Carol sighed and thumped her head against the wall. "You won't leave me alone until I do."

"Nope. Subtle, I'm not. Persistent, I am."

"Water heater," said Carol with a resigned sigh.

"What about it?"

"I don't have one."

"For how long?"

"Five days."

Donna's eyebrows shot up to her hairline. "Five days! You've been without hot water for five days? The temperature hasn't left the twenties all week."

"Tell me about it," Carol groused.

"You haven't told your super?"

"Of course I have. I think the whole building knew it broke after the scream I let out when I stepped into a an ice cold shower the other morning."

"Well, why hasn't he done anything about it?"

"Mr. Zarnowski has to be a million years old. He's hard of hearing, can't see a thing..."

"But, five days!"

"I know. My super's great with little stuff: a stuck toilet, busted windows, bad wiring. But he gets his nephew to do the big things. His nephew is, shall we say, a devious character. It took me three weeks to get my radiator fixed last winter."

"That's just criminal. Can't you ask Mr. Zowkowski to call in someone else?"

"Mr. Zar-now-ski is a sweet old man. If he sees me drive in from his window, he always walks out to the parking lot to walk me to the door, cane and all. Doesn't matter what time I come home. I hate to bother him."

"Yeah, but you can't live this way. You know what your problem is? You're too nice. You have to stand up to him. You have to pretend that he is the Devil Incarnate and demand that the water heater be replaced or fixed or whatever needs to be done as soon as possible."

"I hate to do that to him."

"Then I'll do it. We'll go at lunch. And if all else fails, we'll call in one of our bosses."

For the first time in their conversation, Carol showed more than resigned indifference. "No. Absolutely not. No way."

"Why not? We work for the White House. Use it to your advantage."

"No. No one in my building knows I work at the White House."

"What, they don't see you on television during press briefings?"

"Are you kidding? Half the building watches the game show network, the other half Nickelodeon."

"Half the people we work for are lawyers."

"It's a stupid water heater. My neighbor has been kind enough to let me use her shower in the morning. It will eventually get fixed. There's no need for litigation."

"Exactly. We threaten it, and things get done."

"You're incorrigible."

"Yup. Whatdya say?"

Carol was thumping the back of her head against the wall again. "I knew I shouldn't have told you. You're going to play the heavy?"

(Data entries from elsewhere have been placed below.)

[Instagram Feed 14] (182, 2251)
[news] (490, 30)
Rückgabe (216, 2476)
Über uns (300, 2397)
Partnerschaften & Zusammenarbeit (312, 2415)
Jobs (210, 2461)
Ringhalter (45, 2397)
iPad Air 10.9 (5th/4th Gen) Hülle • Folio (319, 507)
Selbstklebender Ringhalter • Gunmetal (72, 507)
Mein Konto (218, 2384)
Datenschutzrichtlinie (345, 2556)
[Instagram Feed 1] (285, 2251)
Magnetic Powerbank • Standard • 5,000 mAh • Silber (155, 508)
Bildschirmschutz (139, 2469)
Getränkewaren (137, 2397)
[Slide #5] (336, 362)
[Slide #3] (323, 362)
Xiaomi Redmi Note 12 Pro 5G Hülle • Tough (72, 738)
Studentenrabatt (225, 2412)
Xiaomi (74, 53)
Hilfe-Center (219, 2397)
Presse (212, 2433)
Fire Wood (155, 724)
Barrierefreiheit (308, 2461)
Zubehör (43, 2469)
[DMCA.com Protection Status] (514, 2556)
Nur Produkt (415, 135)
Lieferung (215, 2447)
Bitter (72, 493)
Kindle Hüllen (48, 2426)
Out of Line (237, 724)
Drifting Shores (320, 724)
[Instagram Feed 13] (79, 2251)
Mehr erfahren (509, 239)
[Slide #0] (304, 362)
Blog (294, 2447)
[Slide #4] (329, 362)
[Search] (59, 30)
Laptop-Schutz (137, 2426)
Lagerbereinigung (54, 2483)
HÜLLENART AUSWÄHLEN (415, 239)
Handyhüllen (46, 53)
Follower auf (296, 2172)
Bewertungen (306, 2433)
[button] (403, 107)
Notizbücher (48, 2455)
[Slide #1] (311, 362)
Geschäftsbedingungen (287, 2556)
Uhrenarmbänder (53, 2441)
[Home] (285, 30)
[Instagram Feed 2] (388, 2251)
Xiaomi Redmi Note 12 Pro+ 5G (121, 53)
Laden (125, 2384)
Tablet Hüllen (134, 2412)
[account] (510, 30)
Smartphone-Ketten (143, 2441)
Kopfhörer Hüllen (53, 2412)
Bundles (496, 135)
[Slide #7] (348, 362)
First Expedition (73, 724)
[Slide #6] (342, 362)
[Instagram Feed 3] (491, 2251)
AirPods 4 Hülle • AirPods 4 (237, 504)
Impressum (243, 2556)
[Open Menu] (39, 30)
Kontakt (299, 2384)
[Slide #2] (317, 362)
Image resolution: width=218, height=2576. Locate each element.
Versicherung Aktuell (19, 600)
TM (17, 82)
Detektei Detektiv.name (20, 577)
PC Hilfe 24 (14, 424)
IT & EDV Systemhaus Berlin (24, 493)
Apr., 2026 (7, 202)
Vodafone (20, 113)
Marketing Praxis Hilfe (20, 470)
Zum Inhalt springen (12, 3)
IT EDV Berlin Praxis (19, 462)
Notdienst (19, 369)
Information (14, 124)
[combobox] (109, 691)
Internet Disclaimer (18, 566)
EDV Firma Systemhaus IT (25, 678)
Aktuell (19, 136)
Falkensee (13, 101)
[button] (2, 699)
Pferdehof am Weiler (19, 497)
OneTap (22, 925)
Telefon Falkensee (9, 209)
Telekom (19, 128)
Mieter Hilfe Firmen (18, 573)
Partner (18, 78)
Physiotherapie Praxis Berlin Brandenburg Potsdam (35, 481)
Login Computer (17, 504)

"Sure. Good cop, bad cop, I could do that."

"How about bad cop, no cop?"

"Nope. I need a straight man." Carol almost spit out her tea. Donna paused, replayed the conversation in her head, then added, "Get your mind out of the gutter."

"When I lose my lease, you'll put me up?"

"It won't come to that."

"And if it does? You'd leave my cat homeless?"

"Your cat would not like my cats. Well, technically, they're my roommate's cats, but as she is out of town for the month, they are my cats by proxy. These cats are demon spawn."

"Donna, you're not making me feel any better."

"You've got nothing to worry about. Trust me." Donna stood up. She grabbed Carol across the wrist and forearm and pulled her to her feet. "Let's go before CJ sends out the troops to find us. And don't forget your pencils."